EXERCISE AIM
From the records below, output exactly the lines running from the line containing "Sort by the Keyword column header" through the line containing "Image resolution: width=1554", and no others.

RECORD EXTRACTS
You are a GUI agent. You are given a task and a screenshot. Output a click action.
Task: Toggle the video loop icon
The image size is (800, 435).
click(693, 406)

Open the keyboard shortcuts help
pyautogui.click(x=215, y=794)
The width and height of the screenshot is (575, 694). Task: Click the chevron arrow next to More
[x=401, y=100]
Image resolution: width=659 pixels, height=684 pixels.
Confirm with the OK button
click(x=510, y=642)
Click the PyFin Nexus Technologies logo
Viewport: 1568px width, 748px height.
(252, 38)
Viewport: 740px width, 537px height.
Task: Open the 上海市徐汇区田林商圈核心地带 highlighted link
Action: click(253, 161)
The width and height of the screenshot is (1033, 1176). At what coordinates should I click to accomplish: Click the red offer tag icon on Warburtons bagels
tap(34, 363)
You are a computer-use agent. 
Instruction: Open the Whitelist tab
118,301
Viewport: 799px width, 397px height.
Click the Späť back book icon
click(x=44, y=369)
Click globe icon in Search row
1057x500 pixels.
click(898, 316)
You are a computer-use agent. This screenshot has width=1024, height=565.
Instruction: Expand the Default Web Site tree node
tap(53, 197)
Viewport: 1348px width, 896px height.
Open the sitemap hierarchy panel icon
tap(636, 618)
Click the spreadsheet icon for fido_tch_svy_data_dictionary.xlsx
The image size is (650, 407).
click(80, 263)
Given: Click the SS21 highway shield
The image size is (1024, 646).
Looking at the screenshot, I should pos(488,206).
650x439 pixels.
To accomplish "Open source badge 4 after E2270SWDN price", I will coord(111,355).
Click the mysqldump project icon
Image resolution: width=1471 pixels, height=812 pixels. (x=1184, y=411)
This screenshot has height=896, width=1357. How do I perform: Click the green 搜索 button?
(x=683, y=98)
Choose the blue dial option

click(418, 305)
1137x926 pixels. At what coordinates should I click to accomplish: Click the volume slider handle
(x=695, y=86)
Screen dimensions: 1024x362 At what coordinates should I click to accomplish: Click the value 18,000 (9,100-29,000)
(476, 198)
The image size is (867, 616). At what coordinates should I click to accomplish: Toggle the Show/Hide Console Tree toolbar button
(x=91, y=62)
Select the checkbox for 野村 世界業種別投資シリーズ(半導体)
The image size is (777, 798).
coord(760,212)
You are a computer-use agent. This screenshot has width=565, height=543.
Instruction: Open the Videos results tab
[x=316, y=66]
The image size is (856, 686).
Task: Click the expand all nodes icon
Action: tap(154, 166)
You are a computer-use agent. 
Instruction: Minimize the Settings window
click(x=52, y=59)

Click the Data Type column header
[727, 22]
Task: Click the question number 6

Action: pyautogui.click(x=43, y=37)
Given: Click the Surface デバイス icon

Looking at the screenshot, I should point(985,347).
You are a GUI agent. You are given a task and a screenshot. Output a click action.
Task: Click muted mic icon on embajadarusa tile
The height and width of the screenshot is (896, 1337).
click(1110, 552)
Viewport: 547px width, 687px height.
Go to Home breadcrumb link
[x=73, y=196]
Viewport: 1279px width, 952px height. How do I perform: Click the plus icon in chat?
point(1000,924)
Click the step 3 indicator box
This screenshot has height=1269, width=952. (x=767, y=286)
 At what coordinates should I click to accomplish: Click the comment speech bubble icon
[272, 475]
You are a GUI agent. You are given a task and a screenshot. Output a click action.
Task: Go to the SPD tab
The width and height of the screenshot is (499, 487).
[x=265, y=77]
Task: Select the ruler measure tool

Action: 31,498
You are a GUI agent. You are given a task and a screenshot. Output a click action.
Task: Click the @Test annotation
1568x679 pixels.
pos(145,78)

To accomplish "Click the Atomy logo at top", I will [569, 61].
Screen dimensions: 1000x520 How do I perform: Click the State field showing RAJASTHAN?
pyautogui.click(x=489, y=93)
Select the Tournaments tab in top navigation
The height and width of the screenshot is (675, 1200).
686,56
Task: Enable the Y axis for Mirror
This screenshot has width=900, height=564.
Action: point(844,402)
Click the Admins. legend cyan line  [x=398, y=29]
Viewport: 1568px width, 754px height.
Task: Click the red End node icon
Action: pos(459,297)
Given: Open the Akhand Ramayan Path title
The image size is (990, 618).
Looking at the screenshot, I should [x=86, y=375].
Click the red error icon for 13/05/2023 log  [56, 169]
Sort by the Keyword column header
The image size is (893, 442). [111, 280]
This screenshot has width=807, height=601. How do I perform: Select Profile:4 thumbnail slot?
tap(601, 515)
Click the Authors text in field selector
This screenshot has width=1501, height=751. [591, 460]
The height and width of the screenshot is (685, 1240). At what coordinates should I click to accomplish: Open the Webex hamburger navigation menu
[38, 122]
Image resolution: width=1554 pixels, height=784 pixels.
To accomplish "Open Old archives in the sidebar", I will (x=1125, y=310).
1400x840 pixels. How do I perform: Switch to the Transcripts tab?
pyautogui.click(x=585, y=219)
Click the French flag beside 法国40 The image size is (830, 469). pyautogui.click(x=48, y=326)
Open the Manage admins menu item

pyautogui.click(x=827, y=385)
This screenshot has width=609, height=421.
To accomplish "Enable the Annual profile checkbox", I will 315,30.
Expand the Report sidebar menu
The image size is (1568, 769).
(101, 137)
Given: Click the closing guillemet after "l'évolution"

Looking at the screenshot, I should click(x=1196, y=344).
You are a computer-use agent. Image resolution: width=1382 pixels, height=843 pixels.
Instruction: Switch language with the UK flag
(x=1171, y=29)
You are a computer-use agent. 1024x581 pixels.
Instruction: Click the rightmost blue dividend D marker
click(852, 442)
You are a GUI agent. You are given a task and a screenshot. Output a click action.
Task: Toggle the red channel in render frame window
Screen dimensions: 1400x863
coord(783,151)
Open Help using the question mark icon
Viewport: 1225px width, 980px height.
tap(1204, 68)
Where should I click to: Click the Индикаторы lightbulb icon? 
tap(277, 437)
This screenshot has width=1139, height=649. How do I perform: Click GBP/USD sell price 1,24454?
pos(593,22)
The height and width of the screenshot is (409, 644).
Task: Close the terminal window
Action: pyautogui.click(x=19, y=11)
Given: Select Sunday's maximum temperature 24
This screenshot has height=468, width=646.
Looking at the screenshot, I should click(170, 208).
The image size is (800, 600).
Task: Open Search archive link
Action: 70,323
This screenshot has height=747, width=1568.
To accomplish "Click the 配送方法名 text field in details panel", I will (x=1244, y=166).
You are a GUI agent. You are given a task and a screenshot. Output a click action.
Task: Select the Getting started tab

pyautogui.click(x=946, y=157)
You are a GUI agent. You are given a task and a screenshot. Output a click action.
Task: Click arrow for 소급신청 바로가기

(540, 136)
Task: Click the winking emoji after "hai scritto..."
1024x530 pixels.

RESPONSE BOX
Sort by the Keyword column header
The image size is (893, 442). [111, 280]
This screenshot has width=807, height=601. How do I perform: Select Profile:4 thumbnail slot?
tap(601, 515)
Click the Authors text in field selector
This screenshot has width=1501, height=751. [591, 460]
The height and width of the screenshot is (685, 1240). At what coordinates should I click to accomplish: Open the Webex hamburger navigation menu
[38, 122]
Image resolution: width=1554 pixels, height=784 pixels.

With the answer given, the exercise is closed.